ARCHITECTURE2023-05-23BY ELI NAVARRO

Designing schema changes for shared databases

How we design and stage schema changes in shared databases so one team’s release doesn’t surprise everyone else.

architecturedatabasesschema-changesmigrations

Shared databases are a fact of life longer than we’d like to admit.

In diagrams, every service owns its own data store.

In reality, some systems share a database for reasons that are expensive to change: legacy monoliths, complex reporting requirements, operational inertia.

In those systems, schema changes are one of the easiest ways for one team to surprise everyone else.

We’ve broken queries with an index "cleanup." We’ve locked tables with columns that looked small. We’ve deployed incompatible changes where one service updated its ORM models before another.

This post describes how we design schema changes now so they behave more like boring infrastructure work and less like roll-of-the-dice deploys.

Constraints

Multiple teams depend on the same database.
Not all queries are known or centrally cataloged.
Some workloads are bursty; load varies by hour and by day.
We can’t pause all writes during every migration.

We also have a hard requirement: user-facing flows must stay within SLOs while we change the schema.

What we changed

1. Schema changes have design docs

We stopped treating schema alterations as minor chores.

For non-trivial changes (new tables, new indexes, column type changes), we write a short design doc that covers:

what is changing and why
expected impact on read and write paths
how we’ll roll out and roll back the change
which teams and services are affected

The goal is not bureaucracy. It’s to force explicit thinking before we run ALTER TABLE on something hot.
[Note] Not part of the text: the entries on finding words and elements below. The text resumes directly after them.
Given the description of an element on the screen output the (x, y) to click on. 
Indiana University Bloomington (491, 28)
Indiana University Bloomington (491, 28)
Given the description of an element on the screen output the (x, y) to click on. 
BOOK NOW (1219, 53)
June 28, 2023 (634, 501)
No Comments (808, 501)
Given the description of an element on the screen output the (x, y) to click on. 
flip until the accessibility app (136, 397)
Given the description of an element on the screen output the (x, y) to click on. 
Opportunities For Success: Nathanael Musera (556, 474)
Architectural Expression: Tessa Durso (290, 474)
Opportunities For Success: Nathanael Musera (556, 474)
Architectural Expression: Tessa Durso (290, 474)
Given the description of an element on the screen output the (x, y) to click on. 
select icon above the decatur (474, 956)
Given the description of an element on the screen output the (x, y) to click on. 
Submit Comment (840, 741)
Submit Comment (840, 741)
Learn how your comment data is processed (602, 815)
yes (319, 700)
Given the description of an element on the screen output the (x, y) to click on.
2. Prefer additive changes

We bias toward additive changes that can be rolled out in phases:

add new columns instead of changing types in-place
add new tables alongside old ones, then backfill and switch over
add new indexes before changing queries to rely on them

Destructive changes (dropping columns, changing types) are treated as a second phase after traffic has safely moved.

3. Measure before and after

Before a change, we collect baseline data:

query frequencies and latencies for affected tables
peak times for relevant workloads
existing index usage

After the change, we compare:

did query latency or error rate move?
did overall load on the database change in expected ways?

This is mundane work, but it catches the difference between "we think this will be fine" and "it actually is."

4. Schedule and stage during low-risk windows

We schedule heavy changes for windows where load is lower and support coverage is strong.

We also stage changes:

apply schema change at a time when the database is quiet
wire up new code paths in a later deploy

This avoids stacking risks.

5. Test with production-shaped data

We can’t perfectly mirror production, but we can avoid worst-case surprises by:

running migrations against a copy or subset of real data in a lower environment
using tools that simulate the timing and locking behavior of the change

If a change takes 10 seconds on a small copy, we treat that as a warning, not an all-clear.

6. Add guardrails for long-running operations

We put simple protections in place:

time limits for online schema changes
monitoring for lock wait times and deadlocks during migrations
the ability to pause or abort a migration if indicators go bad

This keeps an unexpected long-running change from quietly wedging the system.

Results / Measurements

Over time, we saw:

fewer incidents traced back to "someone changed the schema"
clearer communication between teams when a change might affect shared tables
more predictable migration windows

We still have to be careful. Shared databases don’t become magically safe because we wrote a process.

But when something does go wrong, we have:

a design doc to refer back to
monitoring in place to understand impact
a rollback or mitigation story that isn’t "wait and hope"

Takeaways

Schema changes in shared databases deserve design, not just tickets.
Additive, staged changes are easier to reason about and roll back.
Measuring before and after gives you evidence, not just optimism.
Guardrails and monitoring turn migrations from big bangs into managed operations.